Any suggestions for number of neighbors or clustering band distances to use?
I appreciate the help.
Even though you have the positional coordinates of the incidents, it doesn't mean that they could have occurred randomly in space...which is often an underlying assumption of many spatial stats tests.
for Morans, Global Morans might be a consideration...in its classical sense, it looks at adjacency of polygonal data weighted by the attribute with and not on the actual distances between point locations and/or centroids of polygons (ie contiguity edges only and variants) just this one test alone could be applied to your data to assess the model choice upon the outcomes.
I am not recommending one particular test or another, but for you to be aware that the nature of the data, (ie whether occurrence is spatially random, the normalacy of the attributes etc etc) and the techniques chosen and options within can be used to guide you in your work. They can also be used in the classical sense "how to lie with statistics" and "how to lie with maps" So focus less on the outcomes and focus more on how the methodology affects the outcomes.
I will let those more inclined to recommend tools to explore to weigh-in in light of the suggestions I have provided.
You can definitely have some fun analyzing your crime data You will have to convert the categorical data to counts, or proportions, but you can still learn a lot about how the different types of crimes relate to each other. Here are some ideas:
1) Use Optimized Hot Spot Analysis. It will overlay your study area with a fishnet grid and count the number of crimes (of all types) that fall within each grid cell, then it will perform hot spot analysis to show you the hot and cold spot areas. This answers the question: where are the hot and cold spots of (all) crime? However, you can also run Optimized Hot Spot Analysis on different types of crime, then visually compare the hot spot maps.

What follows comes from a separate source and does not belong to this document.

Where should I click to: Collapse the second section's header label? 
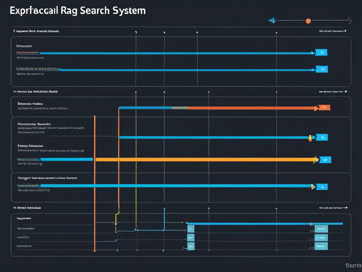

2) You can use the fishnet grid cells from (1) or else use census tracts and count the number of unique crime types within each polygon to see where you have the highest crime diversity (you might find that some places only have robberies, for example, while other places experience a wide variety of different crime types)... you can run hot spot analysis on the diversity counts.
3) For fishnet grid cells (output from Optimized Hot Spot Analysis, then use Spatial Join) or census tracts, count the number of assaults, the number of robberies, the number of auto thefts, etc. within each polygon, then convert those counts to a percentage of all crime. You can then run grouping analysis to find polygons with similar challenges ... one group might be high for assault and narcotics, for example, but low for robbery... knowing the profiles -- the specific challenges -- of each group can help you identify effective prevention strategies.
4) If you have distinct clusters of particular crimes, you can create standard deviational ellipses around each cluster then overlay the ellipses for two different types of crimes to see how spatially integrated they are. (I'm doing an analysis right now that looks at violent crime in relation to alcohol establishments... to see how integrated those two "activity" spaces are).
5) Using the output from (1) you can find spatial outliers for all crime or for specific crime types: a high crime count area surrounded by low crime count areas, or a low crime count area surrounded by high crime count areas. These anomalies are often very interesting (what is that one neighborhood doing right... it is has no problem at all with narcotics while surrounding areas are high for drug related crimes? ... or why is this one neighborhood so high in relation to surrounding neighborhoods?)
6) Be sure to check out the new space time pattern mining tools in the 10.3 release as well: An overview of the Space Time Pattern Mining toolbox—ArcGIS Help | ArcGIS for Professionals
I'm sure others will have ideas as well. I hope this is helpful!